# Working data
———

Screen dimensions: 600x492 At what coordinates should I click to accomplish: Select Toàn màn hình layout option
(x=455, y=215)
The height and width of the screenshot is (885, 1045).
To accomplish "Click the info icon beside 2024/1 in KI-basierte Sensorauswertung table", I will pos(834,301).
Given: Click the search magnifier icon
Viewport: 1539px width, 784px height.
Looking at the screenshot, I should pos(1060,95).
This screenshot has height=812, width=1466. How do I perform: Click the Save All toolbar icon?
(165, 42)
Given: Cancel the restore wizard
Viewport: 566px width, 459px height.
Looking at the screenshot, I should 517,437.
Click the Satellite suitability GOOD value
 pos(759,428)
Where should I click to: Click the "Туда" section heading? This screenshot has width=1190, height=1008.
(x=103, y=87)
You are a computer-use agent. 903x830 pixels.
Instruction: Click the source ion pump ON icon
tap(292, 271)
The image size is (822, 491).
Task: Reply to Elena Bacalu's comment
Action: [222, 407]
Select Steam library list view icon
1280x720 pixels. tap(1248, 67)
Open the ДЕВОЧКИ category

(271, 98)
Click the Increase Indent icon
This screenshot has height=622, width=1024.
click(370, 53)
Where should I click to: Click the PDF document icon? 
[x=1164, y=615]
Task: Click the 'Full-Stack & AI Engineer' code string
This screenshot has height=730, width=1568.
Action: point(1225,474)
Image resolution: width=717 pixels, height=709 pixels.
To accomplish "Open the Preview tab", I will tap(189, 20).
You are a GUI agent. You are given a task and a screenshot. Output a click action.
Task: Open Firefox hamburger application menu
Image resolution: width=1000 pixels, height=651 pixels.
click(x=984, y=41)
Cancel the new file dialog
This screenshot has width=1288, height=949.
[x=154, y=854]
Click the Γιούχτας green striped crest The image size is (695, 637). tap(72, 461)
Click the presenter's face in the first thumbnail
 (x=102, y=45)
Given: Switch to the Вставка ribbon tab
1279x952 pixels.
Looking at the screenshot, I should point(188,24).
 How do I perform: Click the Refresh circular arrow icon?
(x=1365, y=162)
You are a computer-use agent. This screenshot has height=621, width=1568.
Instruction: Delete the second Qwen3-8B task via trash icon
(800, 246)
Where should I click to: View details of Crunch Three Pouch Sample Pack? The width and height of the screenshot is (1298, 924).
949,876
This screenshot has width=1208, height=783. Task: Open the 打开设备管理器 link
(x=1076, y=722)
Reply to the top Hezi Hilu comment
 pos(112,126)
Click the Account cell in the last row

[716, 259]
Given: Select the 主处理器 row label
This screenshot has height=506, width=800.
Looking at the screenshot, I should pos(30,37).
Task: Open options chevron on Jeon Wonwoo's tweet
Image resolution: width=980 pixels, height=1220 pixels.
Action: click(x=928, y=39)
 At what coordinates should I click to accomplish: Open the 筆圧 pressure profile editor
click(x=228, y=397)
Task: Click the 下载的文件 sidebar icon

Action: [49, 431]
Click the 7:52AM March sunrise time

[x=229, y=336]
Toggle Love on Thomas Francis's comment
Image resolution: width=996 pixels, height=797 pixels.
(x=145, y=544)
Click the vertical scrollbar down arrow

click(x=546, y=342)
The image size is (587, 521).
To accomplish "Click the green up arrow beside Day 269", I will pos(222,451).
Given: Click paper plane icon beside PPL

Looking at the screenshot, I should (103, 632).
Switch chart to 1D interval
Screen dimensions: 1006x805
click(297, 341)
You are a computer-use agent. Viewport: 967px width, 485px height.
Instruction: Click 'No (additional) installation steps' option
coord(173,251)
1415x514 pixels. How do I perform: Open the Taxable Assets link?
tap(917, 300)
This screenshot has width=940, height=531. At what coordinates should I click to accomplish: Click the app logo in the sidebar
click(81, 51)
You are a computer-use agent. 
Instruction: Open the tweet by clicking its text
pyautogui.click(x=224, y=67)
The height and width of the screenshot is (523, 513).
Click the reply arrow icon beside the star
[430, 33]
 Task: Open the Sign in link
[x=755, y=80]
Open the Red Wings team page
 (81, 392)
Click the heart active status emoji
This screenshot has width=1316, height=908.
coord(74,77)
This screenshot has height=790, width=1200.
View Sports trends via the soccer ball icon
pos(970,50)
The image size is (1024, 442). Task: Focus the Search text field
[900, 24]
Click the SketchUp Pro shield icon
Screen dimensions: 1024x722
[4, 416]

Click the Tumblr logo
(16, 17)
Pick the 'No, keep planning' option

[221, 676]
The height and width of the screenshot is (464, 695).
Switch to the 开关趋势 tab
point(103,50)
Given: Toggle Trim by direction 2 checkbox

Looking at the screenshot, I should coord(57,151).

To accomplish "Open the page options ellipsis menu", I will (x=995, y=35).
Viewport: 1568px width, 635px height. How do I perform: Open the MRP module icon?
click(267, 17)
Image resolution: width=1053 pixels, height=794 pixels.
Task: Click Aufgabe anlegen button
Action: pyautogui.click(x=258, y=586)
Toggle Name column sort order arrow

———

# Work to be completed
Give back exactly the lines above, from the line containing "This screenshot has height=812, width=1466." through the line containing "You are a computer-use agent. 903x830 pixels.", with both end lines and nothing more.

# Task solution
This screenshot has height=812, width=1466. How do I perform: Click the Save All toolbar icon?
(165, 42)
Given: Cancel the restore wizard
Viewport: 566px width, 459px height.
Looking at the screenshot, I should 517,437.
Click the Satellite suitability GOOD value
 pos(759,428)
Where should I click to: Click the "Туда" section heading? This screenshot has width=1190, height=1008.
(x=103, y=87)
You are a computer-use agent. 903x830 pixels.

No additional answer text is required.